Feature #16559
openNet::HTTP#request injects "Connection: close" header if #started? is false, wasting HTTP server resources
Description
Hello,
There appears to be a bug in Net::HTTP#request (and thus #get, #post, etc.) on an instance that isn't explicitly started by the programmer (by invoking #start first, or by executing #request inside a block passed to #start).
Inspecting the source code, it reveals #request will recursively call itself inside a #start block if #started? is false. This is great and as I'd expect.
However in production and in a test setup I'm observing TCP socket connections on the server-side in the "TIME_WAIT" state, indicating the socket was never properly closed. Conversely, explicitly running #request inside a #start block yields no such behaviour.
Consider the following setup, assuming you have docker:
docker run --rm -it -p 8080:80/tcp --user root ubuntu
apt-get update && apt-get install net-tools watch nginx
service nginx start
watch 'netstat -tunapl'
Running this on your host machine:
net = Net::HTTP.new('localhost', 8080)
50.times { net.get('/') } # is bad
Will spawn 50 TCP connections on the server, and will all have on TIME_WAIT for 60 seconds (different *nix OSes have different times):
Every 2.0s: netstat -tunapl
Active Internet connections (servers and established)

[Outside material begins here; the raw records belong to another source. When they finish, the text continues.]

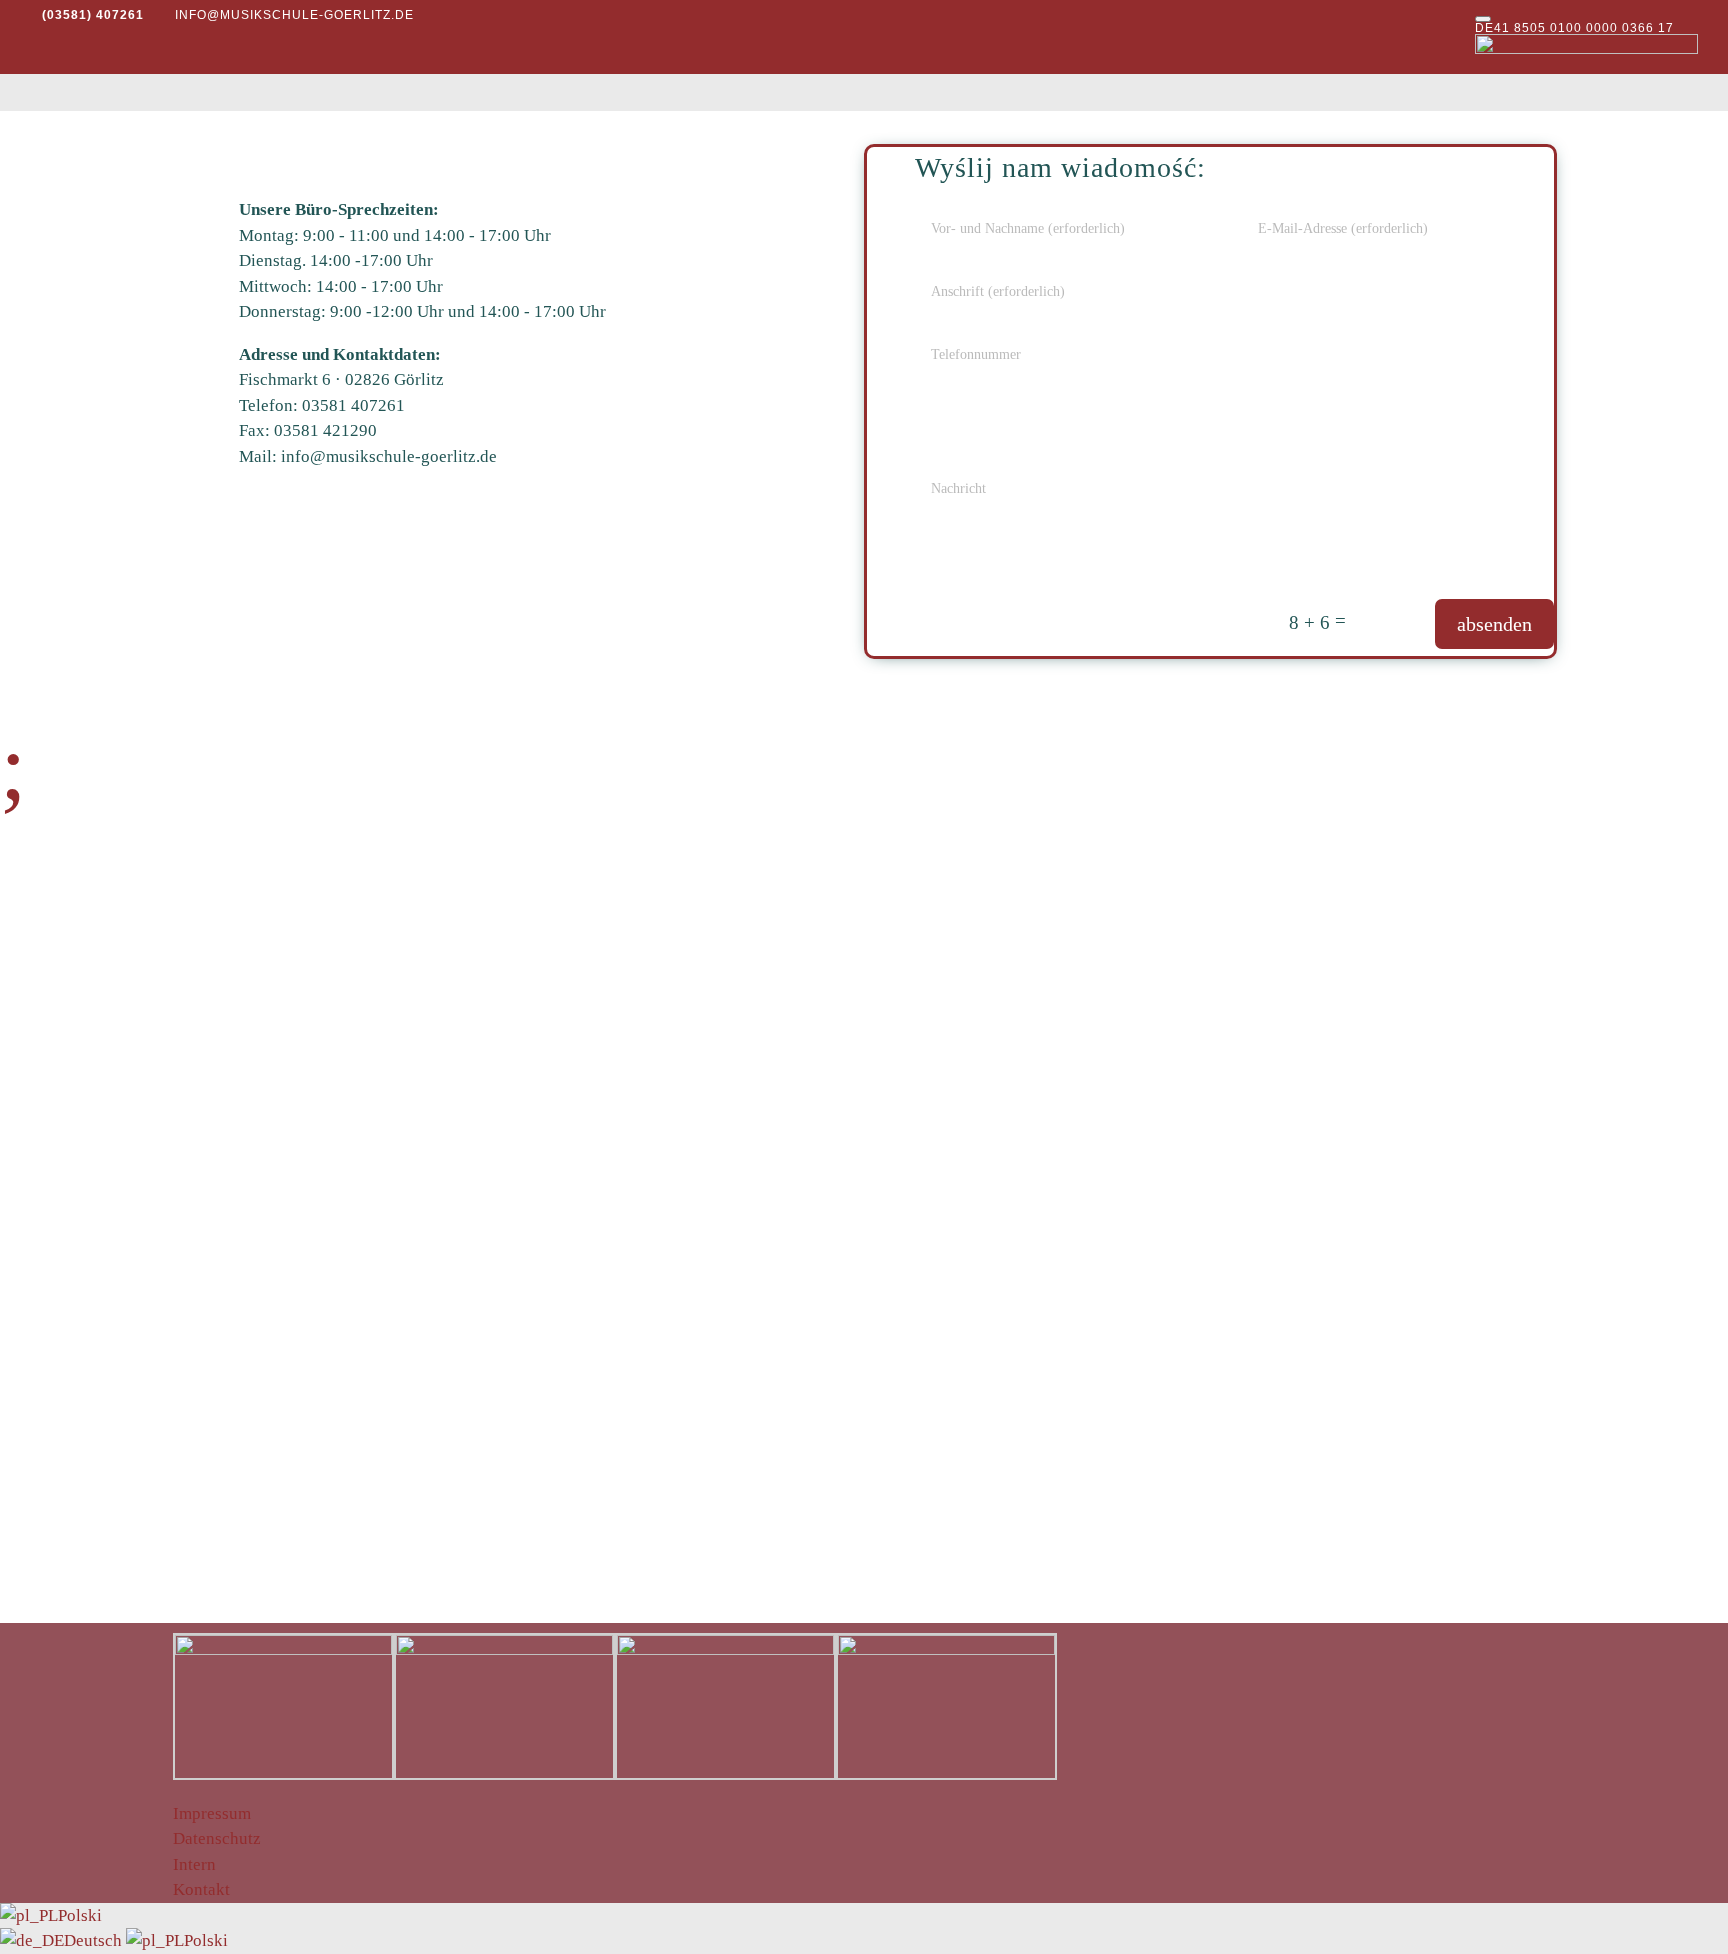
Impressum (212, 1813)
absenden (1494, 624)
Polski (80, 1915)
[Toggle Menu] (1483, 19)
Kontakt (201, 1889)
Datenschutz (217, 1838)
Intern (194, 1864)
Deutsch (95, 1940)
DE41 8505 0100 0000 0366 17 (1574, 28)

Proto Recv-Q Send-Q Local Address Foreign Address State PID/Program name
tcp 0 0 0.0.0.0:80 0.0.0.0:* LISTEN 791/nginx: master p
tcp 0 0 172.17.0.2:80 172.17.0.1:60772 TIME_WAIT -
tcp 0 0 172.17.0.2:80 172.17.0.1:60732 TIME_WAIT -
tcp 0 0 172.17.0.2:80 172.17.0.1:60812 TIME_WAIT -
tcp 0 0 172.17.0.2:80 172.17.0.1:60778 TIME_WAIT -
...
However running any of these incantations have no such result:
50.times { Net::HTTP.get(URI('http://localhost:8080/')) } # is OK
net = Net::HTTP.new('localhost', 8080)
net.start
50.times { net.get('/') } # is OK
net.finish
net = Net::HTTP.new('localhost', 8080)
50.times { net.start { net.get('/') } } # is OK
These TIME_WAIT connections matter because a server receiving many HTTP requests from clients using Net::HTTP in this fashion (as Faraday does1) the server will begin to oversaturate and timeout past a particular scale.
I've tested and reproduced this in 2.7 and 2.6.
Files
Updated by f3ndot (Justin Bull) almost 5 years ago
- File dont-default-connection-close.patch dont-default-connection-close.patch added
- ruby -v changed from 2.7.0-preview to 2.8.0-dev, 2.7.0, 2.6.5
I have chased this down to an opportunistic setting of 'Connection: close' header if-and-only-if #request is called when #started? is false.
Attached is a patchfile where I remove this header setting, with the rationale laid out in the git commit body. Posted below for convenience. Hopefully you agree :-)
Don't set 'Connection: close' by default if #started? is false
This causes divergent and unexpected behaviour from other ways of using of
Net::HTTP, and sending requests with 'Connection: close' causes a drain on
server resources. Consumers of this Ruby class may unintentionally invoke it in
such a way where they intend to send many many requests to a server, but
unfortunately all of them closing the connection.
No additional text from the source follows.